▶ [SET TASK] In the rows below, switch every occurrence of "segment" to "section" and reproduce the rows with all else unchanged.

▶ [SUPPLIED DATA]
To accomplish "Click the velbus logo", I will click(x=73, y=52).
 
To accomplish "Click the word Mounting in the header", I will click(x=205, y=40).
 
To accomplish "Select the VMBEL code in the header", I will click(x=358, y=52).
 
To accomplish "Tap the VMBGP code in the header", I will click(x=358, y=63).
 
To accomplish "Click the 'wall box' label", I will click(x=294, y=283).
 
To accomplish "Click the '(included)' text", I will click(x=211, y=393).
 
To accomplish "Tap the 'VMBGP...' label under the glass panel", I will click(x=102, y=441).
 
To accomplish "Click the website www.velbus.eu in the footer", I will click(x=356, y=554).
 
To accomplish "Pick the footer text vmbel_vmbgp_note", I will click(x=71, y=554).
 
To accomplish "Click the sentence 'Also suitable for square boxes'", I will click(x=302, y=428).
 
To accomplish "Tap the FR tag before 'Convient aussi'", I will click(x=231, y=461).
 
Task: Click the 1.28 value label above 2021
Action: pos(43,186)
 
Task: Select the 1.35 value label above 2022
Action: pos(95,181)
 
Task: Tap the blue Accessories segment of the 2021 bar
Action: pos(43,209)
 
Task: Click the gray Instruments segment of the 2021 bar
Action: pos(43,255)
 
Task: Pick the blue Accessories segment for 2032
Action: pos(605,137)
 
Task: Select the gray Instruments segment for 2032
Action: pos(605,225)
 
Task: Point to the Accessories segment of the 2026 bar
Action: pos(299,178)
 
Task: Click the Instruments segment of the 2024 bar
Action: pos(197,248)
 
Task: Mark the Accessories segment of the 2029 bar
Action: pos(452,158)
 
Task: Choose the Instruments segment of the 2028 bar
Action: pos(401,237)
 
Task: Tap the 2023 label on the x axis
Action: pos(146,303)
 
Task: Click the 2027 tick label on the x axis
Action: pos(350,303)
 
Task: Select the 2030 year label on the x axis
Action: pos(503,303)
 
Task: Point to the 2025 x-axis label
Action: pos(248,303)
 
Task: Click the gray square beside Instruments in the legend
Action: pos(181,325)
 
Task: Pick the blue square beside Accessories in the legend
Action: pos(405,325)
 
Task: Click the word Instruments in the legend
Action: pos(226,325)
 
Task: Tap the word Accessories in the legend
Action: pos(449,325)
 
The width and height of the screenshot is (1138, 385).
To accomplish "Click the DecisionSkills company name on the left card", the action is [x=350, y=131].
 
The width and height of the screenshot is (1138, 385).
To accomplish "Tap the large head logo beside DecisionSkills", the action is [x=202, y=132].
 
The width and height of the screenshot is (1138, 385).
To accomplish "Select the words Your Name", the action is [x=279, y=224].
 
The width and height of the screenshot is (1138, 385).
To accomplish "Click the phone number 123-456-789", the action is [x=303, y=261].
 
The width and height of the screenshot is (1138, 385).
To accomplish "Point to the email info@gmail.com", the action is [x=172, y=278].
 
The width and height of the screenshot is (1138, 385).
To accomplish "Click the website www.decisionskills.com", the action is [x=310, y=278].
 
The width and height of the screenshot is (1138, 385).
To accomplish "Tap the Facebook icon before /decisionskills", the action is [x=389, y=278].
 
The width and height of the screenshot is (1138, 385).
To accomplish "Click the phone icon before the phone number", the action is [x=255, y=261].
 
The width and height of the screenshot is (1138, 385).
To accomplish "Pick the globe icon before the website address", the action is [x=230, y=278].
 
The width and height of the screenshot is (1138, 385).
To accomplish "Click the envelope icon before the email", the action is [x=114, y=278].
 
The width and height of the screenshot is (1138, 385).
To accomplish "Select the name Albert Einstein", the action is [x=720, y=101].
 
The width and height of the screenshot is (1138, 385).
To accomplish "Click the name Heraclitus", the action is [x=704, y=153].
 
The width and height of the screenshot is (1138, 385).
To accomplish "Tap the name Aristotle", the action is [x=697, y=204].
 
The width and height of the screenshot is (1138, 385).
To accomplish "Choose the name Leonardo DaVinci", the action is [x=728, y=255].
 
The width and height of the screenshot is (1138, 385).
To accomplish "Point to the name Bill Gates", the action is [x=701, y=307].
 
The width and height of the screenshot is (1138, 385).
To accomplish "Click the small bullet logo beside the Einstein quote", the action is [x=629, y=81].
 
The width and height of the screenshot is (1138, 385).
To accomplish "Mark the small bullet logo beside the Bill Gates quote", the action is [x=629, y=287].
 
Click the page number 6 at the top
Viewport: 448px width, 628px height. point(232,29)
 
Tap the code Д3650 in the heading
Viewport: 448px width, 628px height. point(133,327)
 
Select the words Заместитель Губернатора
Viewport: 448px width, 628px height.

▶ [ANSWER TO THE TASK]
To accomplish "Click the velbus logo", I will click(x=73, y=52).
 
To accomplish "Click the word Mounting in the header", I will click(x=205, y=40).
 
To accomplish "Select the VMBEL code in the header", I will click(x=358, y=52).
 
To accomplish "Tap the VMBGP code in the header", I will click(x=358, y=63).
 
To accomplish "Click the 'wall box' label", I will click(x=294, y=283).
 
To accomplish "Click the '(included)' text", I will click(x=211, y=393).
 
To accomplish "Tap the 'VMBGP...' label under the glass panel", I will click(x=102, y=441).
 
To accomplish "Click the website www.velbus.eu in the footer", I will click(x=356, y=554).
 
To accomplish "Pick the footer text vmbel_vmbgp_note", I will click(x=71, y=554).
 
To accomplish "Click the sentence 'Also suitable for square boxes'", I will click(x=302, y=428).
 
To accomplish "Tap the FR tag before 'Convient aussi'", I will click(x=231, y=461).
 
Task: Click the 1.28 value label above 2021
Action: pos(43,186)
 
Task: Select the 1.35 value label above 2022
Action: pos(95,181)
 
Task: Tap the blue Accessories section of the 2021 bar
Action: pos(43,209)
 
Task: Click the gray Instruments section of the 2021 bar
Action: pos(43,255)
 
Task: Pick the blue Accessories section for 2032
Action: pos(605,137)
 
Task: Select the gray Instruments section for 2032
Action: pos(605,225)
 
Task: Point to the Accessories section of the 2026 bar
Action: pos(299,178)
 
Task: Click the Instruments section of the 2024 bar
Action: pos(197,248)
 
Task: Mark the Accessories section of the 2029 bar
Action: pos(452,158)
 
Task: Choose the Instruments section of the 2028 bar
Action: pos(401,237)
 
Task: Tap the 2023 label on the x axis
Action: pos(146,303)
 
Task: Click the 2027 tick label on the x axis
Action: pos(350,303)
 
Task: Select the 2030 year label on the x axis
Action: pos(503,303)
 
Task: Point to the 2025 x-axis label
Action: pos(248,303)
 
Task: Click the gray square beside Instruments in the legend
Action: pos(181,325)
 
Task: Pick the blue square beside Accessories in the legend
Action: pos(405,325)
 
Task: Click the word Instruments in the legend
Action: pos(226,325)
 
Task: Tap the word Accessories in the legend
Action: pos(449,325)
 
The width and height of the screenshot is (1138, 385).
To accomplish "Click the DecisionSkills company name on the left card", the action is [x=350, y=131].
 
The width and height of the screenshot is (1138, 385).
To accomplish "Tap the large head logo beside DecisionSkills", the action is [x=202, y=132].
 
The width and height of the screenshot is (1138, 385).
To accomplish "Select the words Your Name", the action is [x=279, y=224].
 
The width and height of the screenshot is (1138, 385).
To accomplish "Click the phone number 123-456-789", the action is [x=303, y=261].
 
The width and height of the screenshot is (1138, 385).
To accomplish "Point to the email info@gmail.com", the action is [x=172, y=278].
 
The width and height of the screenshot is (1138, 385).
To accomplish "Click the website www.decisionskills.com", the action is [x=310, y=278].
 
The width and height of the screenshot is (1138, 385).
To accomplish "Tap the Facebook icon before /decisionskills", the action is [x=389, y=278].
 
The width and height of the screenshot is (1138, 385).
To accomplish "Click the phone icon before the phone number", the action is [x=255, y=261].
 
The width and height of the screenshot is (1138, 385).
To accomplish "Pick the globe icon before the website address", the action is [x=230, y=278].
 
The width and height of the screenshot is (1138, 385).
To accomplish "Click the envelope icon before the email", the action is [x=114, y=278].
 
The width and height of the screenshot is (1138, 385).
To accomplish "Select the name Albert Einstein", the action is [x=720, y=101].
 
The width and height of the screenshot is (1138, 385).
To accomplish "Click the name Heraclitus", the action is [x=704, y=153].
 
The width and height of the screenshot is (1138, 385).
To accomplish "Tap the name Aristotle", the action is [x=697, y=204].
 
The width and height of the screenshot is (1138, 385).
To accomplish "Choose the name Leonardo DaVinci", the action is [x=728, y=255].
 
The width and height of the screenshot is (1138, 385).
To accomplish "Point to the name Bill Gates", the action is [x=701, y=307].
 
The width and height of the screenshot is (1138, 385).
To accomplish "Click the small bullet logo beside the Einstein quote", the action is [x=629, y=81].
 
The width and height of the screenshot is (1138, 385).
To accomplish "Mark the small bullet logo beside the Bill Gates quote", the action is [x=629, y=287].
 
Click the page number 6 at the top
Viewport: 448px width, 628px height. point(232,29)
 
Tap the code Д3650 in the heading
Viewport: 448px width, 628px height. point(133,327)
 
Select the words Заместитель Губернатора
Viewport: 448px width, 628px height.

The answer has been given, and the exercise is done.